> _Given passage_

--- START ---

Introduction  

Some people are living with disabilities. Whatever the cause of the disability, the government provides tax relief to such taxpayers in the form of a tax credit, which is an amount of money that natural persons can subtract from the taxes that may be due to the Revenue Authority. The value of a tax credit depends on its nature since there are number of tax credits inclusive of the disability, blind, and medical expenses credits. There are named after the type of misfortune; hence it is only those taxpayers who suffer from such problems that can claim the tax credits. Some of the credits have positive spill-over effects on the immediate family of the taxpayer. Some of the taxpayers are however unaware that they are eligible to tax credits in relation to their conditions because of ignorance and some due to lack of education. One such credit is the mentally or physically disabled persons’ credit (disability credit).

--- END ---

> _Record excerpts_
--- START ---

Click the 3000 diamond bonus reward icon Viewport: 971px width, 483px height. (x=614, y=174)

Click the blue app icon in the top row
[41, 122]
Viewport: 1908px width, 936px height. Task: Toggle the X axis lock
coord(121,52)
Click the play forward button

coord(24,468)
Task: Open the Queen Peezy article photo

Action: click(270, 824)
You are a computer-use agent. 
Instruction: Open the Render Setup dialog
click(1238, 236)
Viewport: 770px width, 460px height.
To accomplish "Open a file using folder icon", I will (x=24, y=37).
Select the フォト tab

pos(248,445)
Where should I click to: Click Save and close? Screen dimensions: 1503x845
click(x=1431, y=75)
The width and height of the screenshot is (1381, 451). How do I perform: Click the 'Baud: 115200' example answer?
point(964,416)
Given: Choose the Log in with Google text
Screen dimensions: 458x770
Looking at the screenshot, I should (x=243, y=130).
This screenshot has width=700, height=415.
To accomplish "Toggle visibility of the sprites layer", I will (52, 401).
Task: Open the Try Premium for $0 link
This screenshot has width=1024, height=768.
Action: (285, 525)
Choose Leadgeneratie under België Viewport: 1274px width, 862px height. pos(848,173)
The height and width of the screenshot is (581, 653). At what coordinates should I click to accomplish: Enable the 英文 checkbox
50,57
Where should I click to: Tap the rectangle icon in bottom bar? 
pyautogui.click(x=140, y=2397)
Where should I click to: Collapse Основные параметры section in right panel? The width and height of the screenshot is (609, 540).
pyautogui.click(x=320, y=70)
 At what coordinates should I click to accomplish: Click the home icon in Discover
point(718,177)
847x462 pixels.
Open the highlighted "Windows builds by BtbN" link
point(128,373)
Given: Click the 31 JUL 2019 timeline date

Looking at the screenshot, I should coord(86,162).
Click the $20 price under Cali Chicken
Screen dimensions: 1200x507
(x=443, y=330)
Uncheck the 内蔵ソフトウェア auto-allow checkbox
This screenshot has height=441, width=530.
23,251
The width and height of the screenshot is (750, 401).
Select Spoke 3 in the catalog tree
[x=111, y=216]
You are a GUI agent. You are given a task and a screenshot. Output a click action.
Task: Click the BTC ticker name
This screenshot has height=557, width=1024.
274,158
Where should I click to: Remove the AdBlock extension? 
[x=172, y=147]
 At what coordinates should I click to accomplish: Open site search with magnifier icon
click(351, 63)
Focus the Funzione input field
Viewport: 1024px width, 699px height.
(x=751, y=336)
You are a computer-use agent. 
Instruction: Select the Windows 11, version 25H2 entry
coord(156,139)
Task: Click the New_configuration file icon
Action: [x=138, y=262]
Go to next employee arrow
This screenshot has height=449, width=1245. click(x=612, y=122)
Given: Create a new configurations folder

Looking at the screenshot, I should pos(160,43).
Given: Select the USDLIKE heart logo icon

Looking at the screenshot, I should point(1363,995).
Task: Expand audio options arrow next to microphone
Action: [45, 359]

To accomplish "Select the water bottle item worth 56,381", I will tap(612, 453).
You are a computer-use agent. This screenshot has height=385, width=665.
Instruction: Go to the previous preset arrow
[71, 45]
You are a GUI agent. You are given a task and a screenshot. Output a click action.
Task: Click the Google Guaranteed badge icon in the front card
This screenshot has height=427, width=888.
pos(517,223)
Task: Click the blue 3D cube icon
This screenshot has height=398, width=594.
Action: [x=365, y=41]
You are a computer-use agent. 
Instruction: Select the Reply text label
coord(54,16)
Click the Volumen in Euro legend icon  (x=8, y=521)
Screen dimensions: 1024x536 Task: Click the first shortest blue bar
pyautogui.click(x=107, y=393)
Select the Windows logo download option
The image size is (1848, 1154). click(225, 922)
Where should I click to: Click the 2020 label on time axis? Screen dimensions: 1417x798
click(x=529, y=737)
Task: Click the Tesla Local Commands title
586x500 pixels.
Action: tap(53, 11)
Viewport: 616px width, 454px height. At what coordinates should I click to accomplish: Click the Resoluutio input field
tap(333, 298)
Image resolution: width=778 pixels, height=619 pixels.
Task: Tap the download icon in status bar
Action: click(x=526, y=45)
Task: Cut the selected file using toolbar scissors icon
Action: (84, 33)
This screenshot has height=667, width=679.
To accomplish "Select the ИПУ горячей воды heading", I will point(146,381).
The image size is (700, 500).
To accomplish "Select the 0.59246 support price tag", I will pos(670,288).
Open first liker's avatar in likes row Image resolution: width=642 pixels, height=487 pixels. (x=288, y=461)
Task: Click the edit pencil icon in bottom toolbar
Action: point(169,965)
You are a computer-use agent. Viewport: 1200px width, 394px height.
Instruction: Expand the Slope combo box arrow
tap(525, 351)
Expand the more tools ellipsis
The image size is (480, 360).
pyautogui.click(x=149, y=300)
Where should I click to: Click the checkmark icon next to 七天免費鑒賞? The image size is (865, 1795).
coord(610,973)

--- END ---

> _To do_
#1 Translate this sentence from the passage on disability tax credits into Spanish: "Some of the credits have positive spill-over effects on the immediate family of the taxpayer."
#2 How does the passage on disability tax credits define a tax credit?

> _Task answers_
#1 Algunos de los créditos tienen efectos indirectos positivos en la familia inmediata del contribuyente.

#2 It is an amount of money that natural persons can subtract from the taxes that may be due to the Revenue Authority.